At 02:34 PM 12/4/2001 +0100, Jeroen wrote:
> > -----Oorspronkelijk bericht-----
> > Van: Reggie Bautista [mailto:[EMAIL PROTECTED]]
> > Verzonden: Monday, December 03, 2001 21:14
> > Aan: [EMAIL PROTECTED]
> > Onderwerp: Re: Secret Military Tribunals
>
> > Again, the tribunals are NOT SECRET!  They allow for a procedure to
> > present secret evidence without the general public finding out about
> > it, but they do not allow for the entire trial to be held in secret.
>
>That procedure is exactly the problem. The idea behind a public trial is
>that everyone can see the evidence, and can see that the accused is given a
>fair trial. If you tell the public "you may see this piece or evidence, but
>not that piece of evidence", you might as well keep the entire trial secret,
>since the public will not be able to see for themselves that the accused is
>given a fair trial.

Good point, but probably irrelevant. At this point in time, many Americans 
are inclined to believe their government when it says that it has good 
evidence, but can not make it public because of national security, so the 
American public probably does not have to be convinced that accused 
terrorists are receiving a fair trial (many if not most would feel that the 
accused are receiving something that they would not get in their 
homelands.) Many Europeans would probably not believe the American 
government, and would like to see all the evidence made public so that they 
can be convinced the accused received a fair trial (although what an 
American calls a fair trial and say what a Frenchman calls a fair trial are 
two different things.) And finally, our adversaries will not believe 
anything we say, and will more than likely consider any evidence, secret or 
otherwise, to be fake. Having said all that, I'm disturbed by what the 
President promulgated and how he did it (a military order, rather than an 
executive order.) I'm not terribly impressed by the administration's citing 
of FDR's military tribunal for German saboteurs during WWII, simply because 
the only secret that needed to be kept was the fact that the day after the 
saboteurs landed on Long Island, one of them called the FBI to turn himself 
in (and inform on the others) and was turned away as a crank call. After he 
called a second time, the FBI got its act together and arrested the entire 
group. I'm not wedded to the idea of bringing any captured terrorists 
before civil courts, military courts-martial would do just fine IMHO.

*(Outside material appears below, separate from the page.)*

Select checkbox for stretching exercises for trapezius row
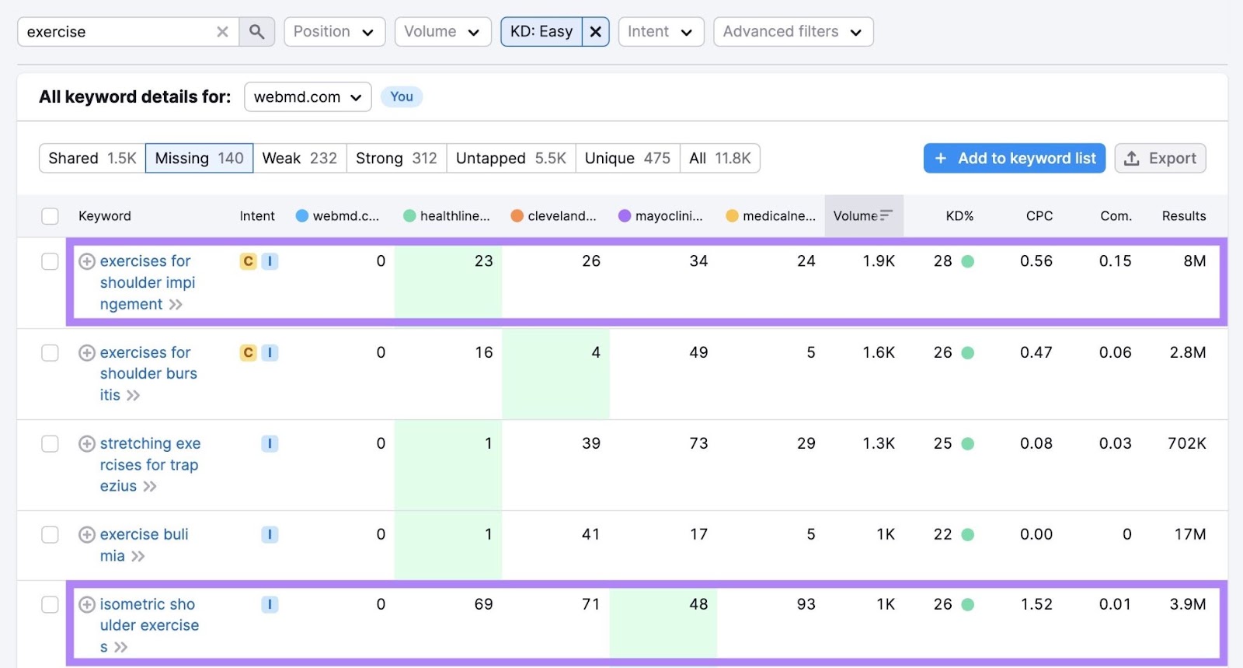 [x=50, y=444]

>OK, so the government will have to make secret information public. So what?
>That is the price you pay for having a modern western society. OK, releasing
>that information may be dangerous for people involved in obtaining that
>information (such as intelligence operatives). So what? They knew the risks
>when they signed up for the job.

While intelligence operatives do undoubtedly understand that they are 
subject to mortal danger in the course of their duties,  I'm quite certain 
that not one of them signed up to have his/her cover blown by revealing 
secrets in open court. The government has a responsibility to not throw the 
lives of its military and civilian operatives away, while at the same time 
trying to preserve our system of justice. No one said it would be easy.